=== TEXT BLOCK ===
From 04b090d50c88ac8e5ec9c2e985bb65bd153893aa Mon Sep 17 00:00:00 2001
From: Martin Schwidefsky <schwidefsky@de.ibm.com>
Date: Sat, 28 Apr 2007 23:03:59 -0700
Subject: [AF_IUCV/IUCV]: smp_call_function deadlock

Calling smp_call_function can lead to a deadlock if it is called
from tasklet context.
Fixing this deadlock requires to move the smp_call_function from the
tasklet context to a work queue. To do that queue the path pending
interrupts to a separate list and move the path cleanup out of
iucv_path_sever to iucv_path_connect and iucv_path_pending.
This creates a new requirement for iucv_path_connect: it may not be
called from tasklet context anymore.
Also fixed compile problem for CONFIG_HOTPLUG_CPU=n and
another one when walking the cpu_online mask. When doing this,
we must disable cpu hotplug.

=== EXCERPTED RECORDS ===

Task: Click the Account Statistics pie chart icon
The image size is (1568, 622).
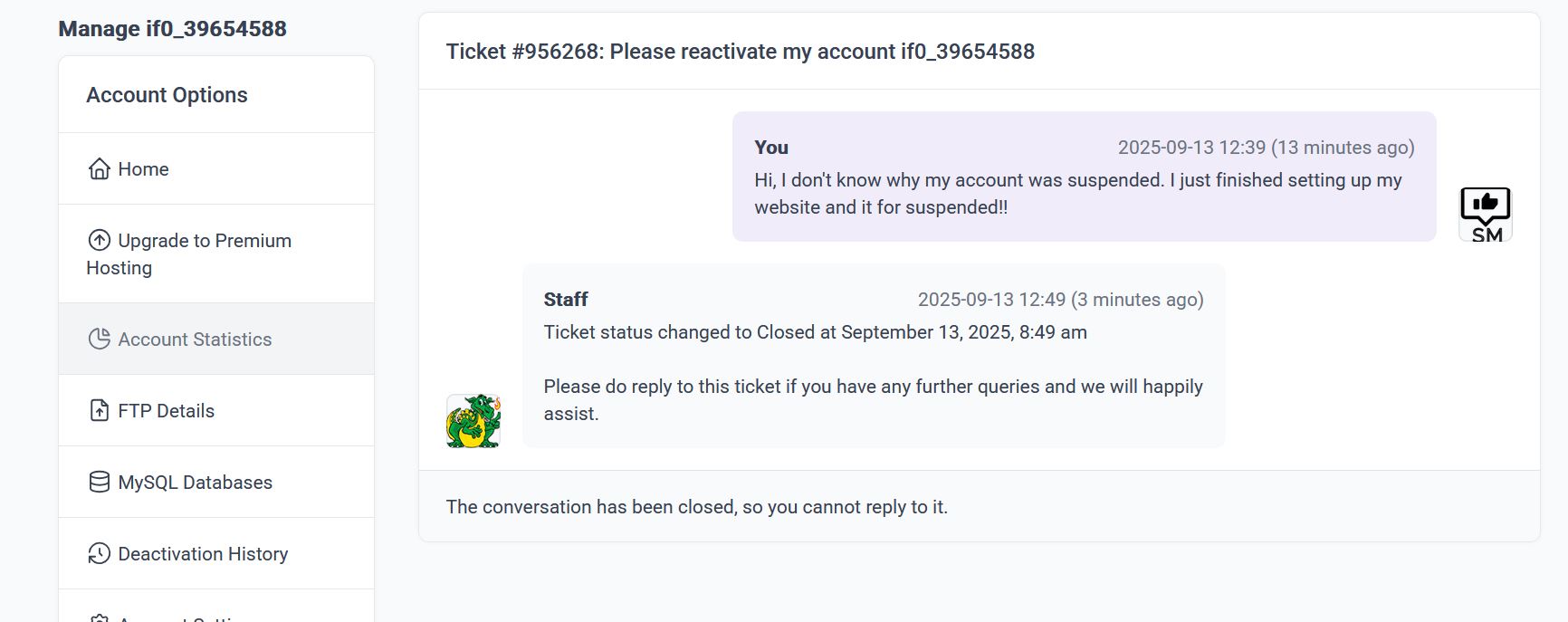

---

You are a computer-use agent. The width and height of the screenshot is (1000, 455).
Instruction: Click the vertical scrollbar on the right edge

=== EXERCISE REQUIREMENTS ===
1. Rewrite everything from "Calling smp_call_function can" down to "tasklet context anymore." in the commit message on the smp_call_function deadlock, putting "softirq context" in place of "tasklet context".
2. Extend the commit message on the smp_call_function deadlock beyond its last sentence.

=== RESULTS BY TASK ===
1.
Calling smp_call_function can lead to a deadlock if it is called
from softirq context.
Fixing this deadlock requires to move the smp_call_function from the
softirq context to a work queue. To do that queue the path pending
interrupts to a separate list and move the path cleanup out of
iucv_path_sever to iucv_path_connect and iucv_path_pending.
This creates a new requirement for iucv_path_connect: it may not be
called from softirq context anymore.

2.
Signed-off-by: Frank Pavlic <fpavlic@de.ibm.com>
Signed-off-by: Martin Schwidefsky <schwidefsky@de.ibm.com>
Signed-off-by: David S. Miller <davem@davemloft.net>
---
 include/net/iucv/iucv.h |   2 +-
 net/iucv/iucv.c         | 205 +++++++++++++++++++++++++++++++-----------------
 2 files changed, 133 insertions(+), 74 deletions(-)

(limited to 'include/net')

diff --git a/include/net/iucv/iucv.h b/include/net/iucv/iucv.h
index 746e7416261..fd70adbb356 100644
--- a/include/net/iucv/iucv.h
+++ b/include/net/iucv/iucv.h
@@ -16,7 +16,7 @@
  * completed a register, it can exploit the other functions.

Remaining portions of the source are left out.